# Problem 1

In [None]:
import pandas as pd
import numpy as np
import re
import gensim.downloader as api
import nltk
import contractions

from nltk.tokenize import word_tokenize
from nltk.corpus import stopwords
from nltk.stem import WordNetLemmatizer, PorterStemmer
from sklearn.model_selection import train_test_split
from sklearn.linear_model import LogisticRegression
from sklearn.metrics import accuracy_score


from tqdm import tqdm


In [4]:
print("Loading Word2Vec model...")
w2v_model = api.load("word2vec-google-news-300")

Loading Word2Vec model...


In [5]:
def vectorize_text(text, w2v_model):
    tokens = [word for word in word_tokenize(text.lower()) if word.isalpha()]
    vectors = [w2v_model[word] for word in tokens if word in w2v_model]
    return np.mean(vectors, axis=0) if vectors else np.zeros(w2v_model.vector_size)

In [26]:
df = pd.read_csv("spam_dataset.csv", encoding='latin-1')
df.drop(columns=['Unnamed: 2','Unnamed: 3','Unnamed: 4'],inplace=True)
df['v1'] = df['v1'].map({'ham': 0, 'spam': 1})
df.head()

Unnamed: 0,v1,v2
0,0,"Go until jurong point, crazy.. Available only ..."
1,0,Ok lar... Joking wif u oni...
2,1,Free entry in 2 a wkly comp to win FA Cup fina...
3,0,U dun say so early hor... U c already then say...
4,0,"Nah I don't think he goes to usf, he lives aro..."


In [27]:
df.rename(columns={'v1':'label','v2':'text'},inplace=True)
df.sample(5)

Unnamed: 0,label,text
5057,0,"Geeeee ... Your internet is really bad today, ..."
5438,0,"\What are youdoing later? Sar xxx\"""""
5059,0,I think i am disturbing her da
4614,1,Sunshine Quiz! Win a super Sony DVD recorder i...
798,0,Ok i msg u b4 i leave my house.


In [39]:
ps = PorterStemmer()

def transform_text(text):
    tokens = nltk.word_tokenize(text.lower())
    tokens = [token for token in tokens if token.isalnum()]
    tokens = [token for token in tokens if token not in stopwords.words('english')]
    stemmed_tokens = [ps.stem(token) for token in tokens]
    
    return " ".join(stemmed_tokens)

nltk.download('punkt_tab')


[nltk_data] Downloading package punkt_tab to
[nltk_data]     C:\Users\abhis\AppData\Roaming\nltk_data...
[nltk_data]   Unzipping tokenizers\punkt_tab.zip.


True

In [40]:
transform_text("Hi, I am Zeeshan Ahmad. I love working on Machine Learning projects and studying ML.")

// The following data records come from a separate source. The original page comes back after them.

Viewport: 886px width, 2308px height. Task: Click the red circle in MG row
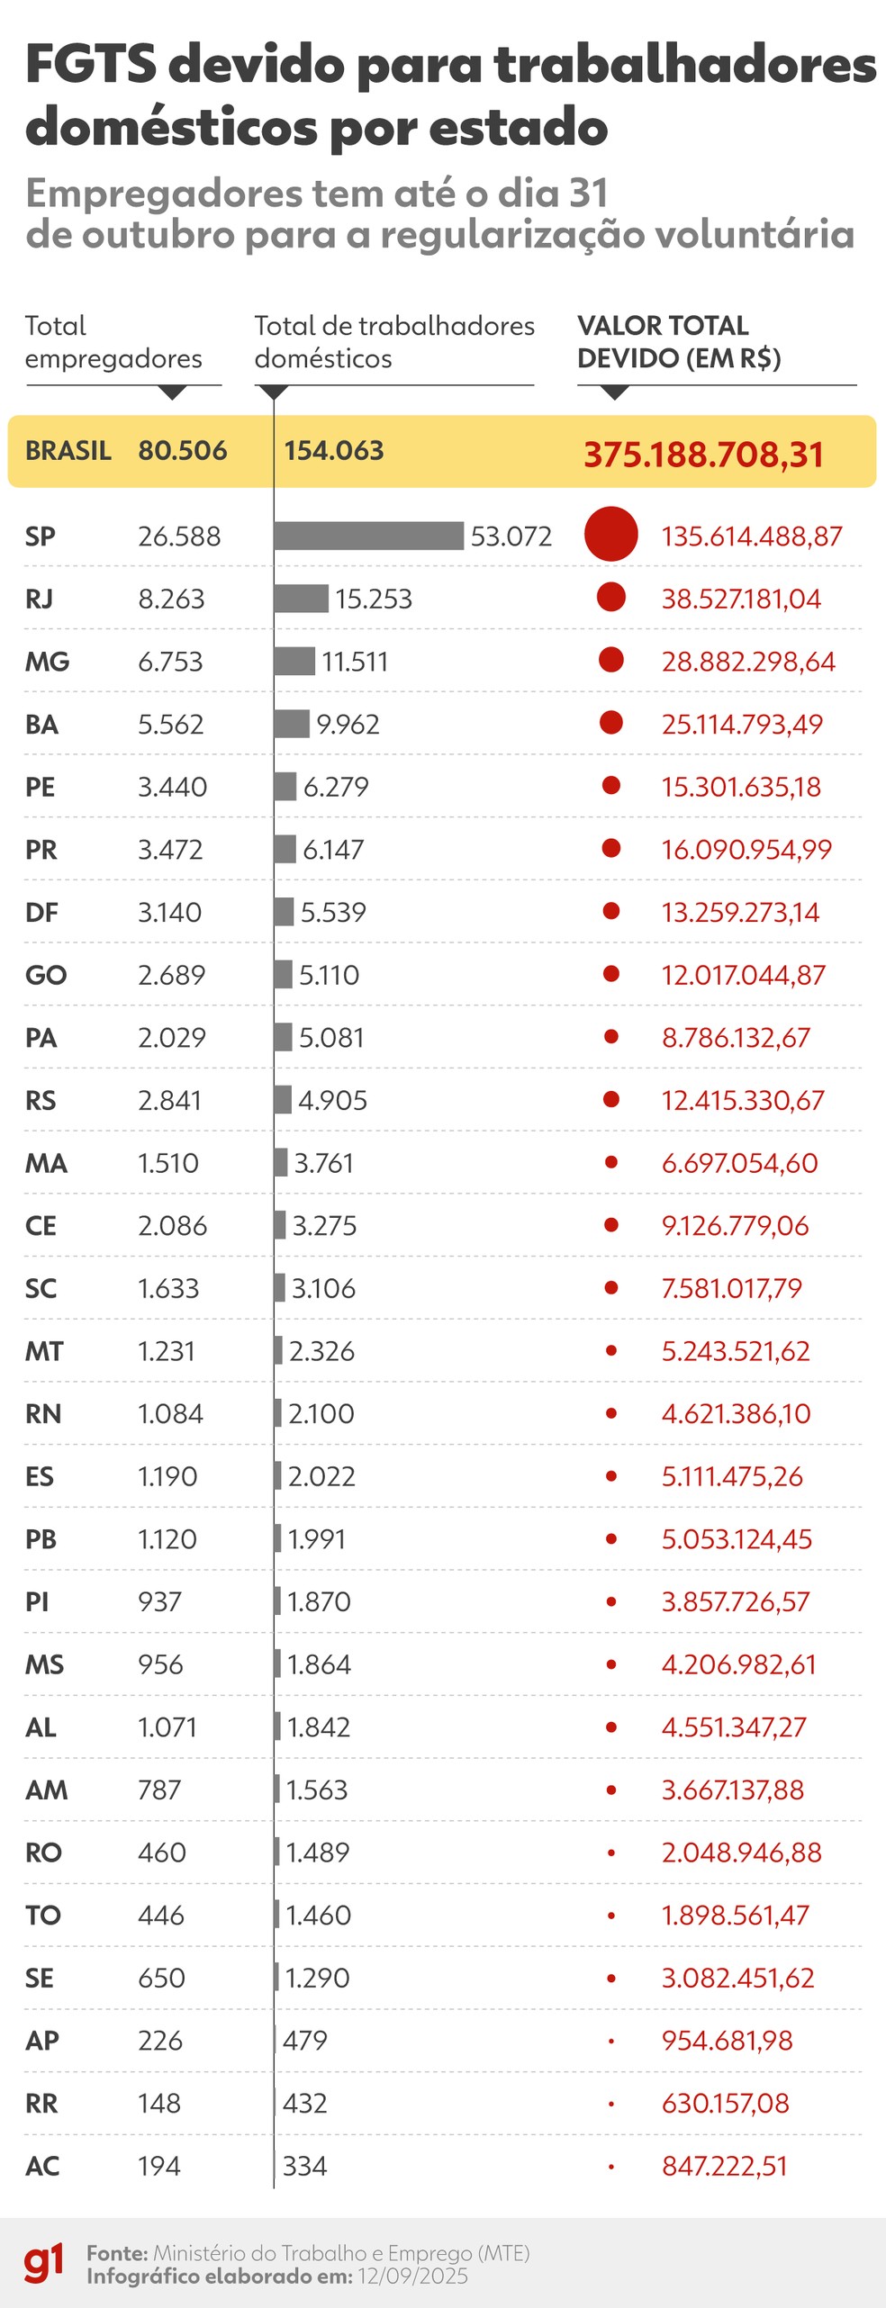(x=611, y=661)
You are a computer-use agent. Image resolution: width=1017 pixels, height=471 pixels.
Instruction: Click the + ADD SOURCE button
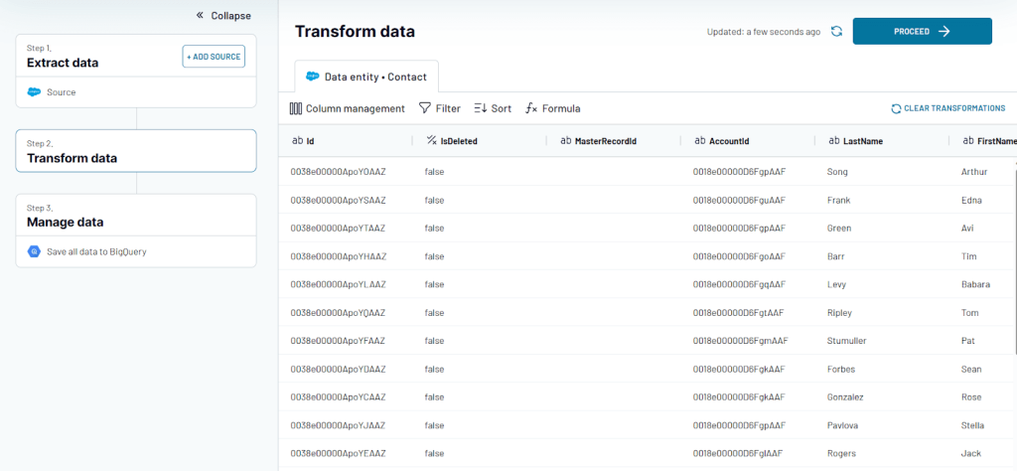[x=214, y=57]
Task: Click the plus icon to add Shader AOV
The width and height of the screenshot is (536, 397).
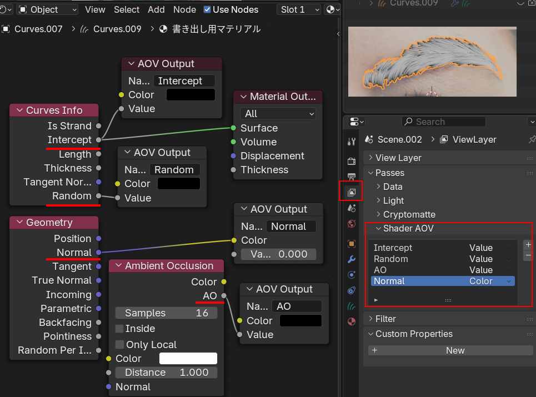Action: (x=528, y=244)
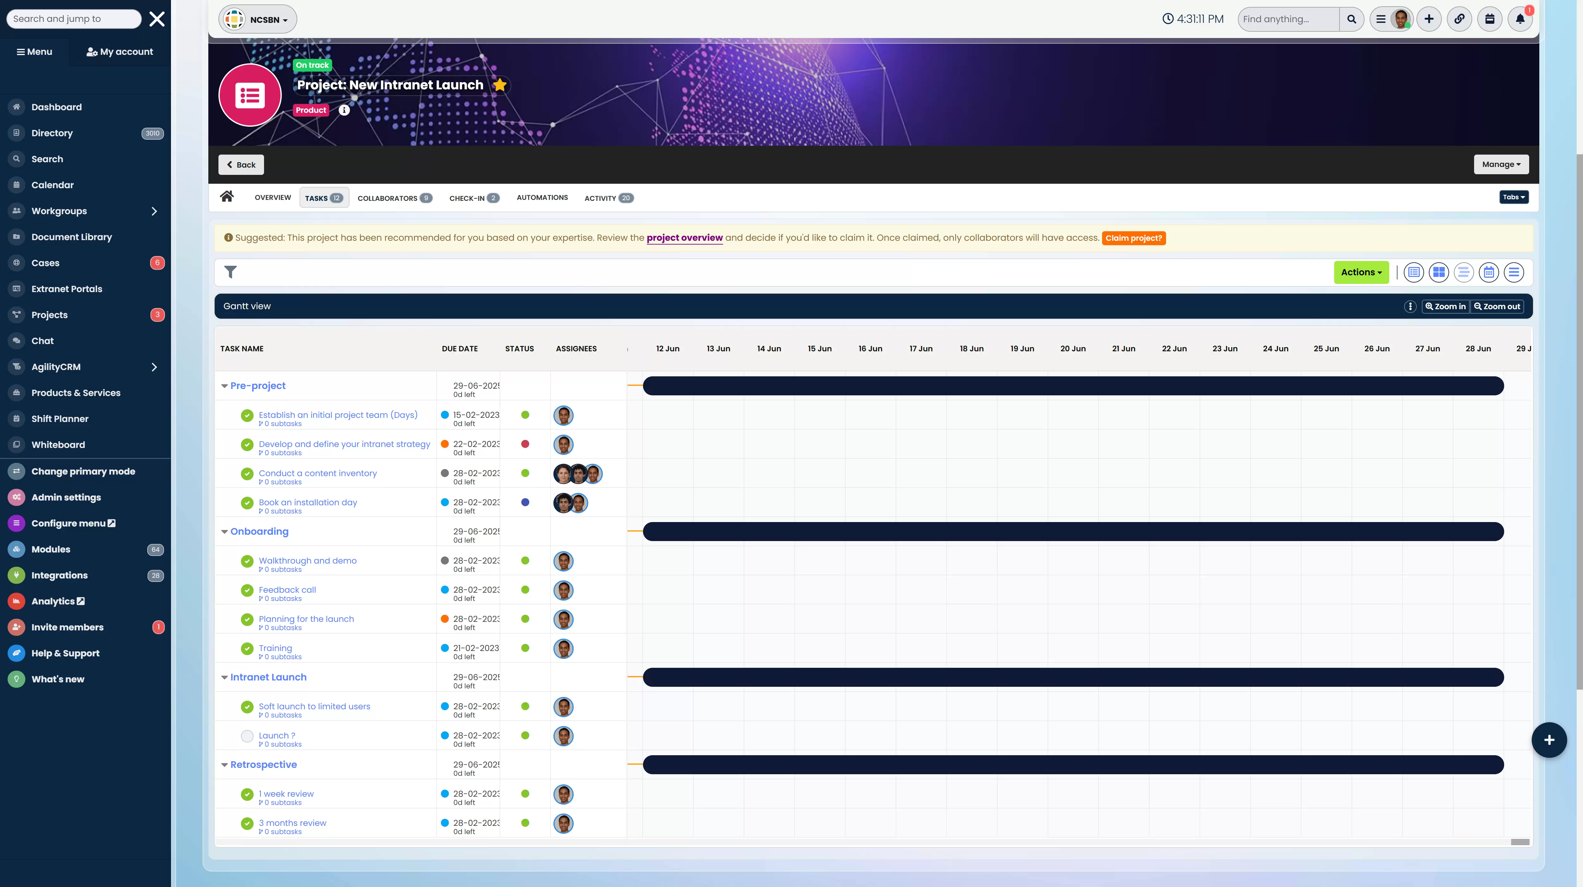Click the Find anything search field

1287,19
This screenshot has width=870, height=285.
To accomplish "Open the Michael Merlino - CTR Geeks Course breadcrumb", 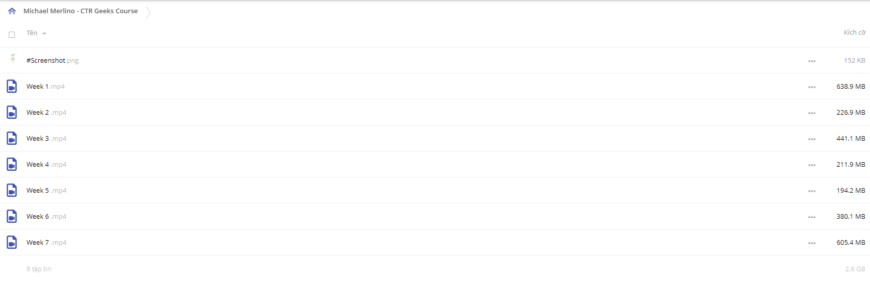I will [81, 11].
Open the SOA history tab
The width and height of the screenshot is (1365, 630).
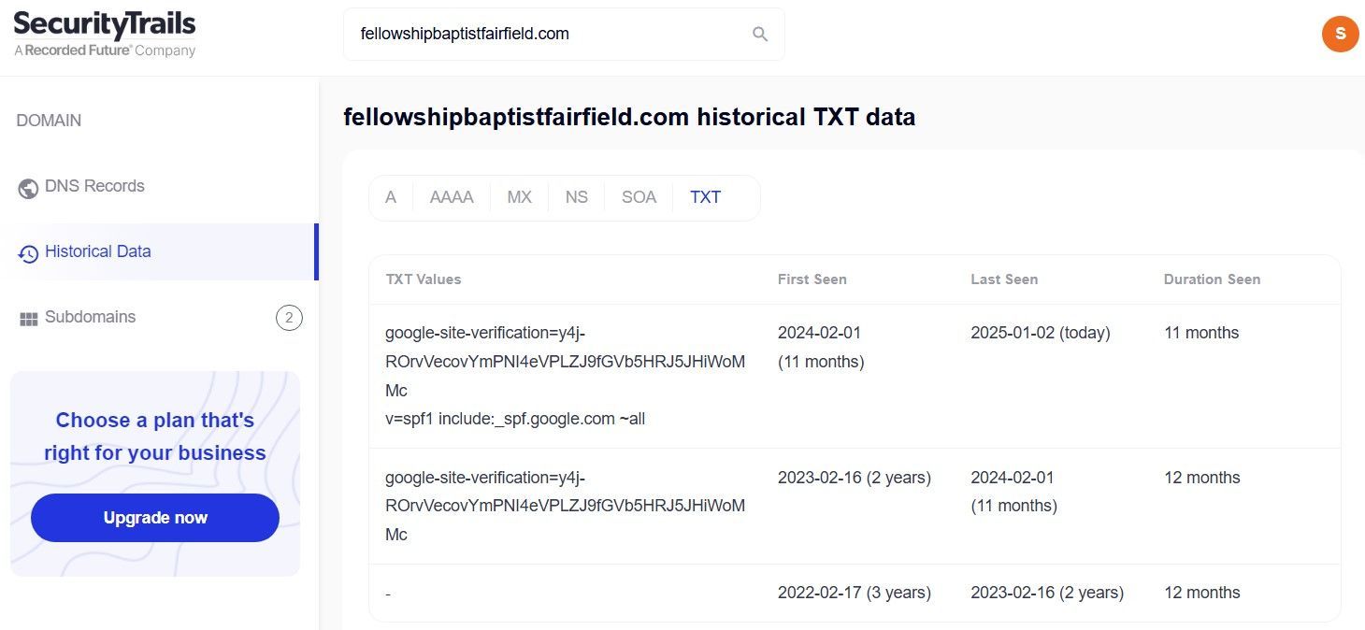[639, 197]
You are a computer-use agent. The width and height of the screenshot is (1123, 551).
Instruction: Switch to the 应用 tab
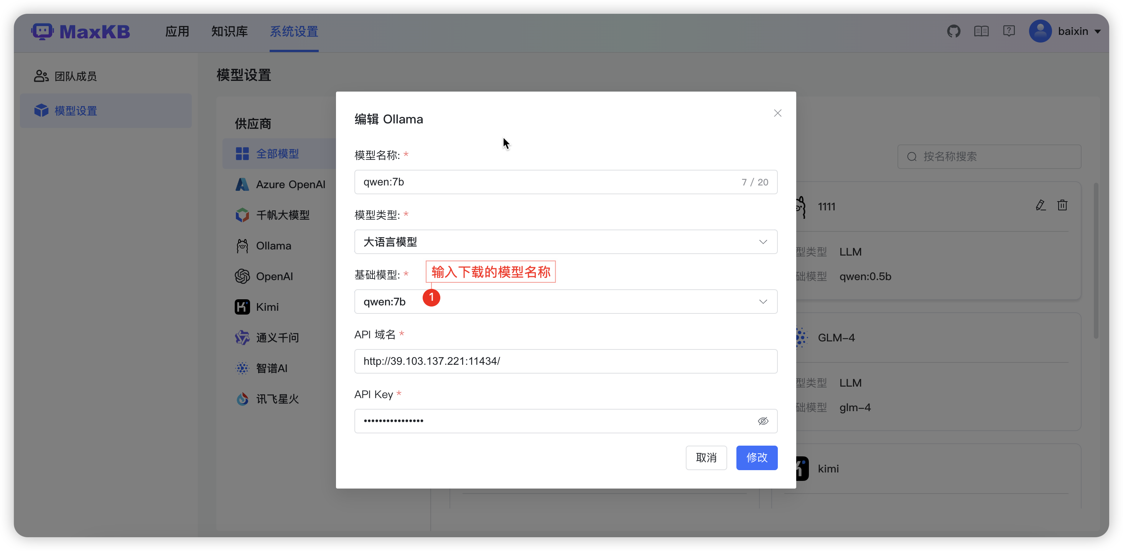177,31
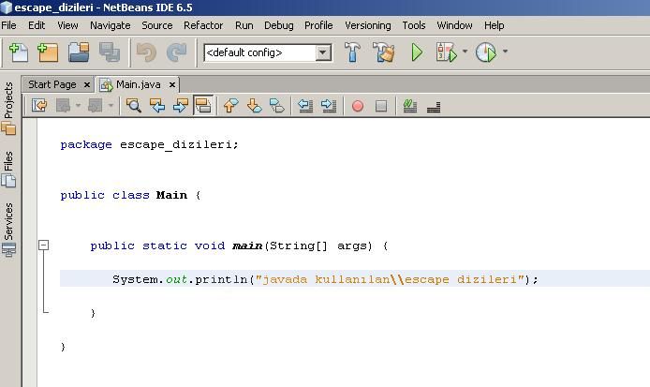This screenshot has height=387, width=650.
Task: Click the editor Find Selection magnifier icon
Action: point(134,106)

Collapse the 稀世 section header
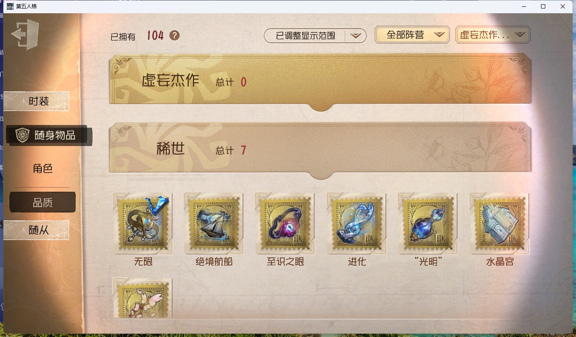(x=320, y=149)
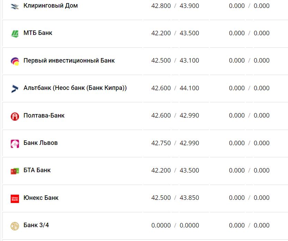Open the Банк Львов link
Viewport: 288px width, 241px height.
[40, 143]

'hi zeeshan ahmad love work machin learn project studi ml'

In [42]:

df['transformed_text']=df['text'].apply(transform_text)
df.sample(5)

Unnamed: 0,label,text,transformed_text
5155,0,MY NEW YEARS EVE WAS OK. I WENT TO A PARTY WIT...,new year eve went parti boyfriend si hey
970,0,"Yar lor he wan 2 go c horse racing today mah, ...",yar lor wan 2 go c hors race today mah eat ear...
326,0,Hi da:)how is the todays class?,hi da today class
3425,0,Sure but since my parents will be working on T...,sure sinc parent work tuesday realli need cove...
3133,0,Ok going to sleep. Hope i can meet her.,ok go sleep hope meet


In [44]:
X = np.vstack(df['transformed_text'].apply(lambda x: vectorize_text(x, w2v_model)))
y = df['label']

In [45]:
X_train, X_test, y_train, y_test = train_test_split(X, y, test_size=0.2, random_state=42)

In [46]:
model = LogisticRegression(max_iter=1000)
model.fit(X_train, y_train)

print("Accuracy:", model.score(X_test, y_test))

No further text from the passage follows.